レッドウッドの森を変える菌類やバクテリアの存在 Burns allow fungi, bacteria to transform redwood forests
2022-04-25 カリフォルニア大学リバーサイド校(UCR)
The fungus Lyophyllum Atratum thrived in post-Soberanes Fire soil. (Dylan Enright/UCR)
・カリフォルニア大学リバーサイド校の新しい研究は、レッドウッド-タノアック林における微生物の火災反応を調べました。火災直後に、2つの燃焼区画と1つの未燃焼区画から土壌を再サンプリングして、土壌微生物叢に対するメガファイアの影響を解明しました。
・火事により、細菌の組成が27%、真菌の組成が24%変化しましたが、未燃の区画では真菌の変化はなく、細菌の組成の変化はごくわずかでした。火に積極的に反応した好熱性分類群は系統発生的に保存されており、共通の進化的特徴を示唆している。
<関連情報>
- https://news.ucr.edu/articles/2022/04/25/meet-forest-microbes-can-survive-megafires
- https://onlinelibrary.wiley.com/doi/10.1111/mec.16399
レッドウッド・タノアック林における大規模火災は細菌および真菌の豊富さを減少させ、系統発生的に保存された親油性分類群を選択する Mega-fire in redwood tanoak forest reduces bacterial and fungal richness and selects for pyrophilous taxa that are phylogenetically conserved
Dylan J. Enright,Kerri M. Frangioso,Kazuo Isobe,David M. Rizzo,Sydney I. Glassman
Wiley Online Library published: 13 February 2022
DOI:https://doi.org/10.1111/mec.16399
Abstract
Mega-fires of unprecedented size, intensity and socio-economic impacts have surged globally due to climate change, fire suppression and development.
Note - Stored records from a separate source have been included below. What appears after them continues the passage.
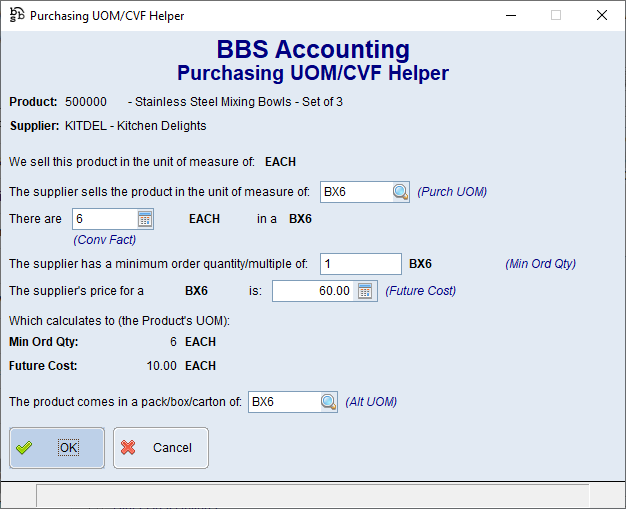
Task: Close the Purchasing UOM/CVF Helper window
Action: [x=601, y=16]
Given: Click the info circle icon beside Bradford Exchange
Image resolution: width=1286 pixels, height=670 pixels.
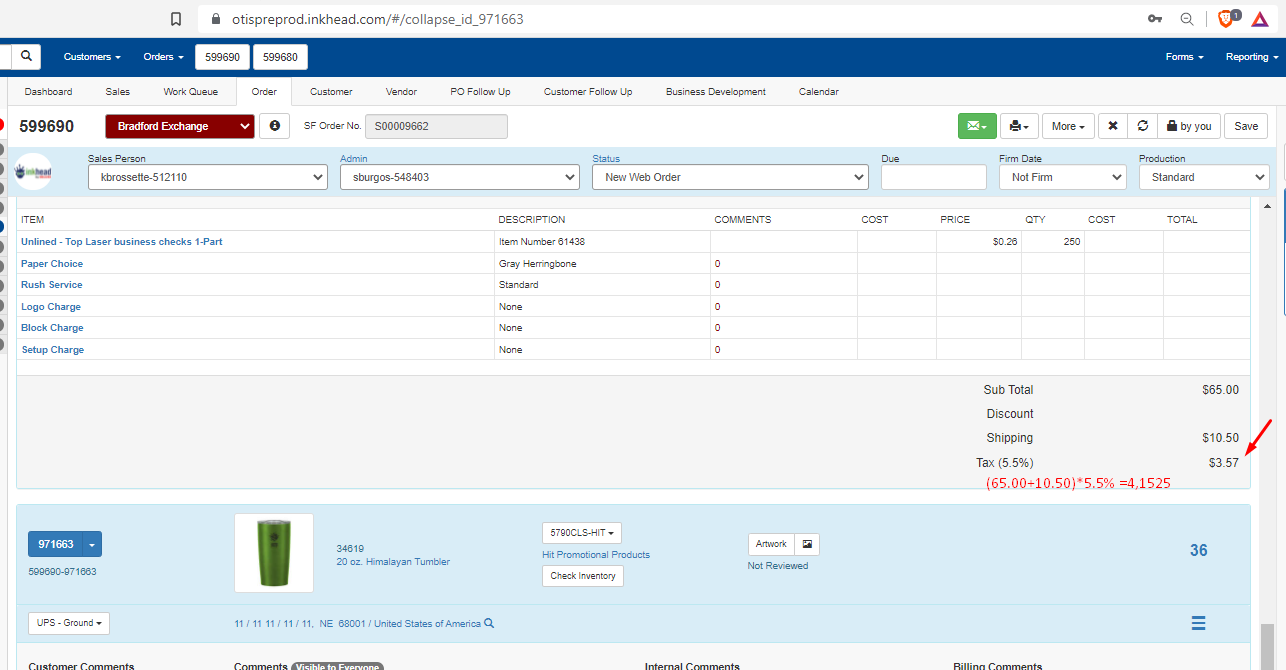Looking at the screenshot, I should [x=274, y=126].
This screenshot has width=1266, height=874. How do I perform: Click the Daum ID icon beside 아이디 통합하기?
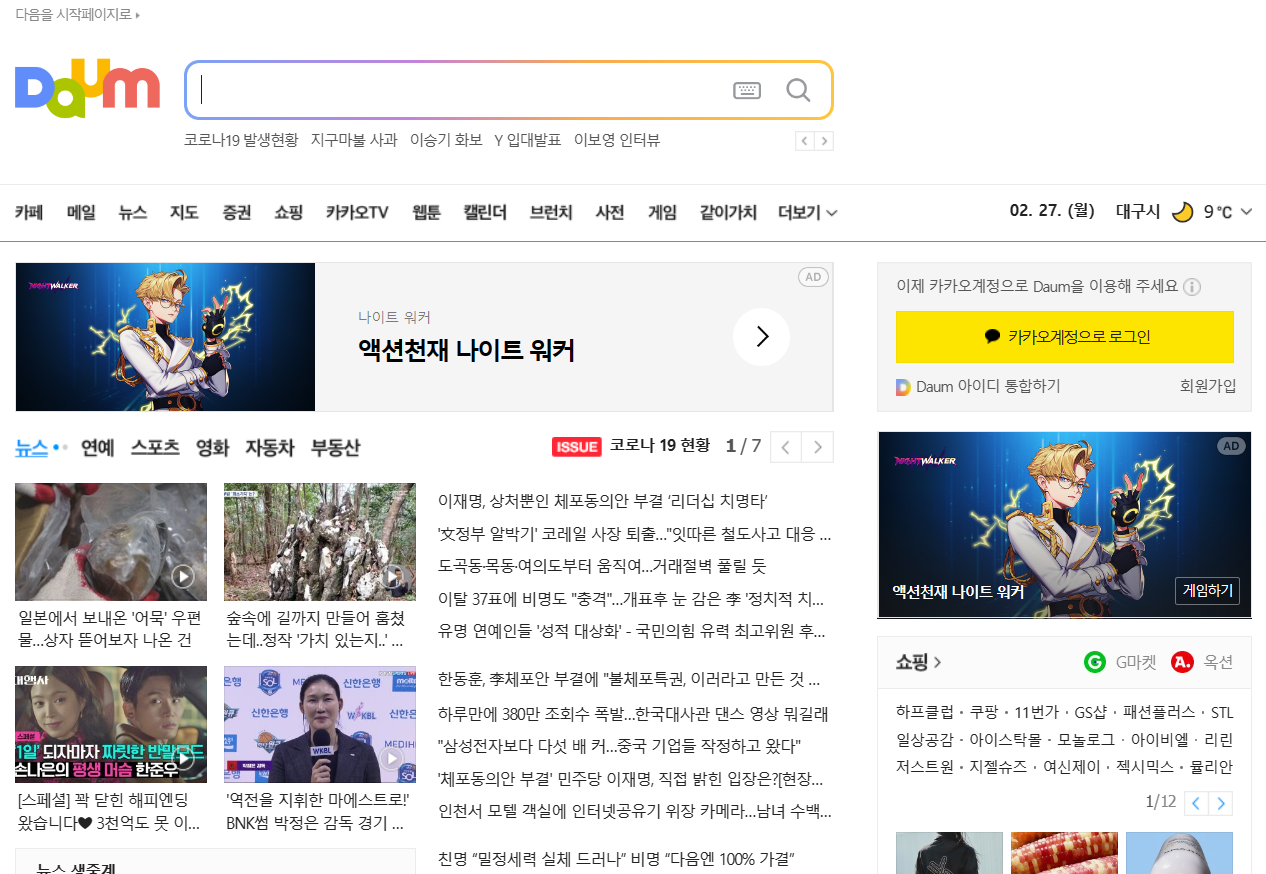[x=902, y=386]
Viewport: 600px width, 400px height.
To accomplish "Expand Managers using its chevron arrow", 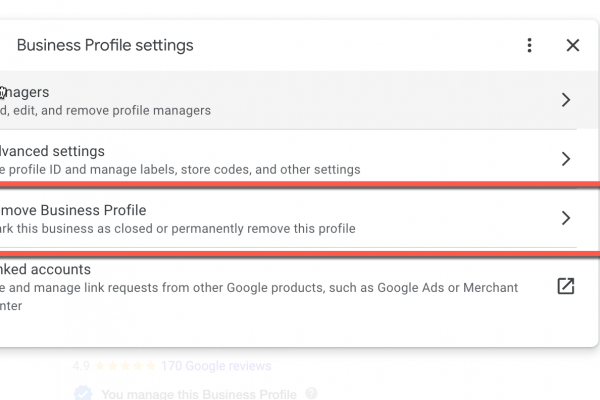I will 566,100.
Soil microbiomes are critical for post-fire plant regeneration and nutrient cycling, yet how mega-fires impact the soil microbiome remains unclear. We had a serendipitous opportunity to obtain pre- and post-fire soils from the same sampling locations after the 2016 Soberanes mega-fire burned with high severity throughout several of our established redwood–tanoak plots. This makes our study the first to examine microbial fire response in redwood–tanoak forests. We re-sampled soils immediately post-fire from two burned plots and one unburned plot to elucidate the effect of mega-fire on soil microbiomes. We used Illumina MiSeq sequencing of 16S and ITS1 sequences to determine that bacterial and fungal richness were reduced by 38%–70% in burned plots, with richness unchanged in the unburned plot. Fire altered composition by 27% for bacteria and 24% for fungi, whereas the unburned plots experienced no change in fungal and negligible change in bacterial composition. Pyrophilous taxa that responded positively to fire were phylogenetically conserved, suggesting shared evolutionary traits. For bacteria, fire selected for increased Firmicutes and Actinobacteria. For fungi, fire selected for the Ascomycota classes Pezizomycetes and Eurotiomycetes and for a Basidiomycota class of heat-resistant Geminibasidiomycete yeasts. We build from Grime’s competitor–stress tolerator–ruderal (C-S-R) framework and its recent microbial applications to show how our results might fit into a trait-based conceptual model to help predict generalizable microbial responses to fire.